As anyone familiar with Thor's hammer Mjolnir knows, sometimes the line between tool and weapon can be mighty thin. So when researchers unearthed a collection of smooth round stones at the Cave of Hearths in South Africa's Makapan Valley nearly 30 years ago, they were a bit puzzled. Were they tools or weapons? The prevailing theory has been the former, but new research provides evidence that the rocks were more likely projectiles than pounders.

To come to their conclusion, a group of kinesiologists, archaeologists and psychologists from Indiana University Bloomington (IU) and the University of Liverpool worked together to analyze 55 of the stones, which are about the size of tennis balls and estimated to be between 1.8 million and 70,000 years old.

To those stones, they applied a theoretical model developed by the Perception/Action Lab at IU, directed by Geoffrey Bingham. Part of that model includes "judging an object's throwing affordance, which is the selection of the best object in terms of size, weight and shape for throwing at maximum distance, speed and damage."
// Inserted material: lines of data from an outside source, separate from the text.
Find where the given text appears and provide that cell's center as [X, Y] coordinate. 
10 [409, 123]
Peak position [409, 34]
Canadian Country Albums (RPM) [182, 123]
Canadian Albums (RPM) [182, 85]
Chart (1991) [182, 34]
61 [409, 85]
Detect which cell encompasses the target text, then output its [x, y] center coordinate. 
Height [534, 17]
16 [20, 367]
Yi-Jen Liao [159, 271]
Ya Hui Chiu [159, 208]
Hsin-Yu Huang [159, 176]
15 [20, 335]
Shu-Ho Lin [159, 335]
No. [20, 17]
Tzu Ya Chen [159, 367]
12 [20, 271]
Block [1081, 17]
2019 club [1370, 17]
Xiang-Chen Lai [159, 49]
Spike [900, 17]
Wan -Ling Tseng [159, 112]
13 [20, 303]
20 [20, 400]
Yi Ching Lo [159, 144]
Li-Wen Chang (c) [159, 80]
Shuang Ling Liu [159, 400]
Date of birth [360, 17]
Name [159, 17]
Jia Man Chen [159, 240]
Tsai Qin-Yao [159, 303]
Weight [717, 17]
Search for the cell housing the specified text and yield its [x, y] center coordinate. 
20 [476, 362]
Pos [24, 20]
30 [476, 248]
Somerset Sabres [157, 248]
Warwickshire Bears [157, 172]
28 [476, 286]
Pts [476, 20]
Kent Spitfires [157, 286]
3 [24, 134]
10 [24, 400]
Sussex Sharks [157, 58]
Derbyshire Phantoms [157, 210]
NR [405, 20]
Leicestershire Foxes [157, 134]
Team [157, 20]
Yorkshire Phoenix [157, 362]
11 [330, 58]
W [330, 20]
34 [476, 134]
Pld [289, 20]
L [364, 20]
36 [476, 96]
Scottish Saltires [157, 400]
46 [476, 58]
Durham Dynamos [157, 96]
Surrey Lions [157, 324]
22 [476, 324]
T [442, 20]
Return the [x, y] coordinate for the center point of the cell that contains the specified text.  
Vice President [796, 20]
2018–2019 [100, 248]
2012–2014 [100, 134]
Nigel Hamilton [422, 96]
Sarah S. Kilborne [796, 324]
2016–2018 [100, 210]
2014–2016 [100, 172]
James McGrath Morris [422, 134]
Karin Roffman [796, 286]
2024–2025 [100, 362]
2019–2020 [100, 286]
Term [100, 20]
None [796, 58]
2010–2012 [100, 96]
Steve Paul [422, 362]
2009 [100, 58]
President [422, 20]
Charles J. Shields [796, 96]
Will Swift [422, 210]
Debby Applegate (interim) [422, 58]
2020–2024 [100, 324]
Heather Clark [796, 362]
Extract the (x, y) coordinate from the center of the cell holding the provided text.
Their results showed that 81 percent of the rocks were ideal for hitting a target at a 25-m (82-ft) distance and inflicting the most amount of damage.

The archeological site in South Africa's Makapan Valley(Credit: Judy Maguire)
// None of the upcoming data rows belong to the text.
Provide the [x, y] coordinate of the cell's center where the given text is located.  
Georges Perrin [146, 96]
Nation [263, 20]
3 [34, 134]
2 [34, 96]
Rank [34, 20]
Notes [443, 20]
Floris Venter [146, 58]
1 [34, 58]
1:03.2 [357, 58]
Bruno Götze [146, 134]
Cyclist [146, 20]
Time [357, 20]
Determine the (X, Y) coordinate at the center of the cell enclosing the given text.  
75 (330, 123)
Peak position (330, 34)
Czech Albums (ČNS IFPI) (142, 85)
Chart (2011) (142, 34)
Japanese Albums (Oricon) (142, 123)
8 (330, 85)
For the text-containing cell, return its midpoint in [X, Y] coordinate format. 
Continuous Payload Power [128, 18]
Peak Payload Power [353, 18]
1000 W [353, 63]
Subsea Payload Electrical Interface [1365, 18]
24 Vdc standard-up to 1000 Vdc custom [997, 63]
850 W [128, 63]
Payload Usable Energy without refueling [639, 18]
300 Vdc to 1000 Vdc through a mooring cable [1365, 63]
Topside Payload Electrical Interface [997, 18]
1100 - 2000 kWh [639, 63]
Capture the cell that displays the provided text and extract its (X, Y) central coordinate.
The team also simulated how the rocks would fly if thrown by an expert, and what kind of damage they could inflict on an impala. The researchers chose that animal because it was found in abundance in the Cave of Hearths excavation site.
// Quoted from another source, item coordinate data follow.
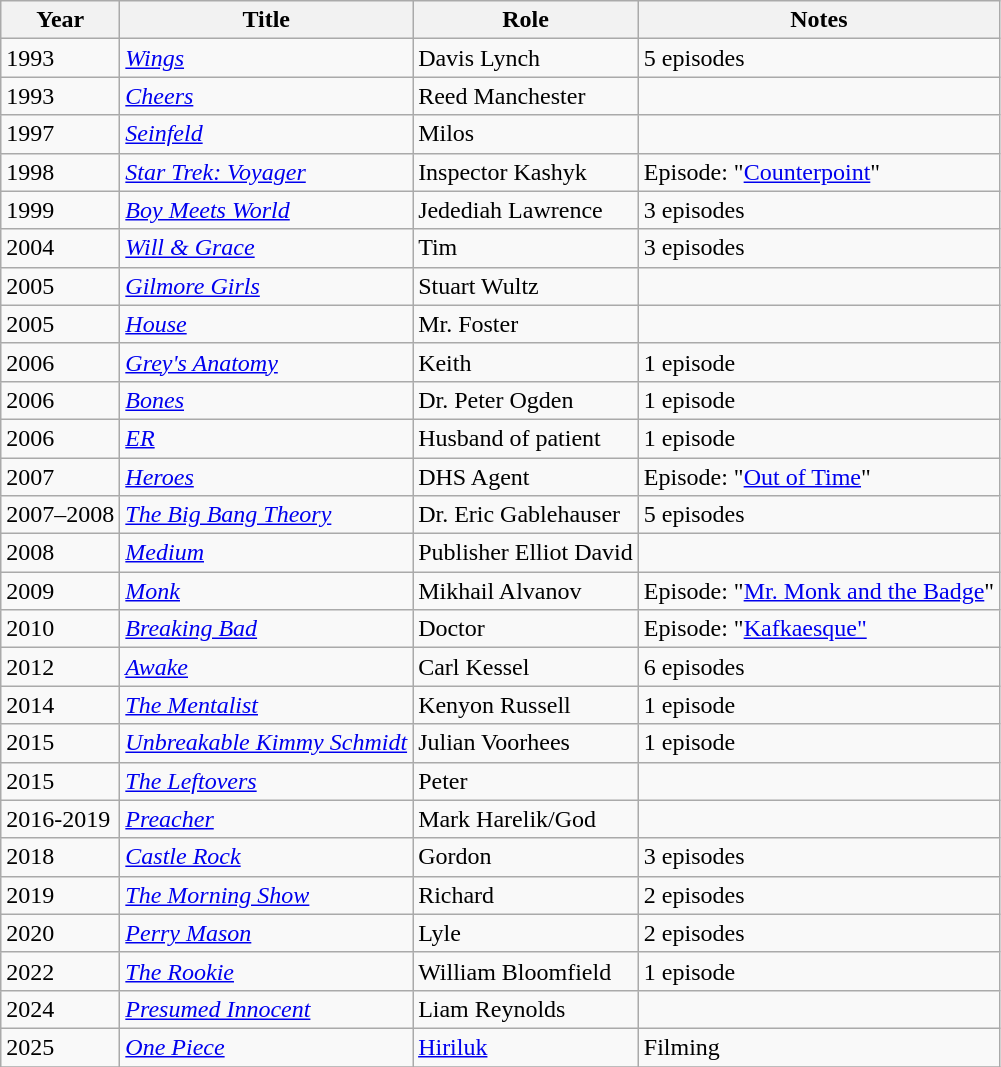
Medium (266, 553)
Role (526, 20)
2007 (60, 477)
Castle Rock (266, 857)
Mr. Foster (526, 324)
2018 (60, 857)
Lyle (526, 933)
Stuart Wultz (526, 286)
Cheers (266, 96)
Year (60, 20)
Wings (266, 58)
Mark Harelik/God (526, 819)
One Piece (266, 1047)
2014 (60, 705)
The Morning Show (266, 895)
Breaking Bad (266, 629)
Star Trek: Voyager (266, 172)
Episode: "Out of Time" (818, 477)
2009 (60, 591)
Perry Mason (266, 933)
6 episodes (818, 667)
Keith (526, 362)
Tim (526, 248)
Monk (266, 591)
2019 (60, 895)
House (266, 324)
1999 (60, 210)
Jedediah Lawrence (526, 210)
Boy Meets World (266, 210)
Presumed Innocent (266, 1009)
Davis Lynch (526, 58)
The Big Bang Theory (266, 515)
Liam Reynolds (526, 1009)
2010 (60, 629)
Bones (266, 400)
Inspector Kashyk (526, 172)
Unbreakable Kimmy Schmidt (266, 743)
2008 (60, 553)
Richard (526, 895)
2025 (60, 1047)
Gilmore Girls (266, 286)
Seinfeld (266, 134)
Will & Grace (266, 248)
Reed Manchester (526, 96)
Hiriluk (526, 1047)
Episode: "Mr. Monk and the Badge" (818, 591)
Mikhail Alvanov (526, 591)
ER (266, 438)
Heroes (266, 477)
Gordon (526, 857)
Awake (266, 667)
1998 (60, 172)
Filming (818, 1047)
DHS Agent (526, 477)
2020 (60, 933)
2024 (60, 1009)
Grey's Anatomy (266, 362)
Milos (526, 134)
Preacher (266, 819)
Publisher Elliot David (526, 553)
2004 (60, 248)
Husband of patient (526, 438)
2007–2008 (60, 515)
Doctor (526, 629)
1997 (60, 134)
The Mentalist (266, 705)
Peter (526, 781)
Episode: "Kafkaesque" (818, 629)
Dr. Peter Ogden (526, 400)
2022 (60, 971)
William Bloomfield (526, 971)
Notes (818, 20)
Kenyon Russell (526, 705)
Dr. Eric Gablehauser (526, 515)
The Leftovers (266, 781)
Episode: "Counterpoint" (818, 172)
Title (266, 20)
Carl Kessel (526, 667)
2016-2019 (60, 819)
The Rookie (266, 971)
2012 (60, 667)
Julian Voorhees (526, 743)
"None of the spheroids could kill an impala, but most of them would inflict significant damage if they hit, even at maximum distance," the researchers conclude in a paper detailing their work in the journal Scientific Reports. "The disabled animal could then be dispatched with a suitable weapon (eg, club, spear, stone) or run to death through blood loss and exhaustion, and of course multiple spheroids could be thrown at the animal as well."

The research analyzed such criteria as stone weight, throwing height and angle, release velocity, impact velocity, and the diameter of impact on the animal's torso.

According to a IU report on the research, Bingham says that the human shoulder joint and our ability to perceive distances makes us uniquely equipped to throw things at objects about 20-30 m (66-98 ft) away, which is just over the 60-ft (18-m) distance that exists from a pitcher's mound to home plate in a baseball stadium.

"Humans are the only animals – the only primates even – with that talent," Bingham said. "We can throw something to hit something else – like a quarterback throwing to the running back all the way down the field. That's how in large measure we survived the ice ages. The available food was largely on hoof, or it was 'mega-fauna,' such as a mammoth. You don't want to get close to them."

"The ability to throw great distances was not a small thing," he added. "It was how we got lunch."